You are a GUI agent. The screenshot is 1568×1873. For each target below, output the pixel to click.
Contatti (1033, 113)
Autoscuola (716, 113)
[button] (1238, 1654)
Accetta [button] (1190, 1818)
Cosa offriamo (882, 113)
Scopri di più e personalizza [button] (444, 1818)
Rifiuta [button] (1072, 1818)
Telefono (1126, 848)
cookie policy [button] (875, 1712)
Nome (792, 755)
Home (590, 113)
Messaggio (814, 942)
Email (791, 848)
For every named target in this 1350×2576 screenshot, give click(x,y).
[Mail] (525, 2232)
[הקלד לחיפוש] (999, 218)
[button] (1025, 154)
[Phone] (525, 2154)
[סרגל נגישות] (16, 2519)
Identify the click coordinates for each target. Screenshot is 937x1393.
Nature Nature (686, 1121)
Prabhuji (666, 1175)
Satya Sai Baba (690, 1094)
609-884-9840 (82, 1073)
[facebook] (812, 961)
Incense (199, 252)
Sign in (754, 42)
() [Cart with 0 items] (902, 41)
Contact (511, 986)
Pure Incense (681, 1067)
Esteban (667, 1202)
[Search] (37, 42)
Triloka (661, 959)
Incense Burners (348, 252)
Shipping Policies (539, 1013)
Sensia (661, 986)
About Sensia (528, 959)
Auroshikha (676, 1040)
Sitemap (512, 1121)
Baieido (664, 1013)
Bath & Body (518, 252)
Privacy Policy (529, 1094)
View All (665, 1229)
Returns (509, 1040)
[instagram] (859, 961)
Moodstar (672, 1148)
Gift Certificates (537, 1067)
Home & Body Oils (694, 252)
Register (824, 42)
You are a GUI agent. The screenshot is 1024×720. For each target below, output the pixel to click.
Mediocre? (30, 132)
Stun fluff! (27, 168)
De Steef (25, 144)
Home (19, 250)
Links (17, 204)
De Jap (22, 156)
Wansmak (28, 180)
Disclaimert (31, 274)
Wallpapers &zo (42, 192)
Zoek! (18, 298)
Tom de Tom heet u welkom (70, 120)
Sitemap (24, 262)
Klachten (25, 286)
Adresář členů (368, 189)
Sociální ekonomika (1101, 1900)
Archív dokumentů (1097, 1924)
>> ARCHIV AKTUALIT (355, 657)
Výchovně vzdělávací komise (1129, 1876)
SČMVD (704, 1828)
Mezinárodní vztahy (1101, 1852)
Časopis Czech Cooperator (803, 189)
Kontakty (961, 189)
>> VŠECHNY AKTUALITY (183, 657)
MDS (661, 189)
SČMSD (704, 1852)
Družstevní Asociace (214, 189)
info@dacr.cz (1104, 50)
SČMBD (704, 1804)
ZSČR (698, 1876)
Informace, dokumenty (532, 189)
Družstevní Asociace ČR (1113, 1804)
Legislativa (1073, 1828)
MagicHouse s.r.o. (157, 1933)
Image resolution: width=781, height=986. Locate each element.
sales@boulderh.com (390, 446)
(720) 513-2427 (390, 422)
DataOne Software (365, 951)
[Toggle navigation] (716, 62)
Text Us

■ **DIRECTION**:
Copy out every line of the entries above that contains the string "each". Case counts.

■ **OUTPUT OF THE EXERCISE**:
You are a GUI agent. The screenshot is 1568×1873. For each target below, output the pixel to click.
Identify the click coordinates for each target. Screenshot is 937x1393.
You are a GUI agent. The screenshot is 1024×720. For each target below, output the pixel to click.
Image resolution: width=781, height=986. Locate each element.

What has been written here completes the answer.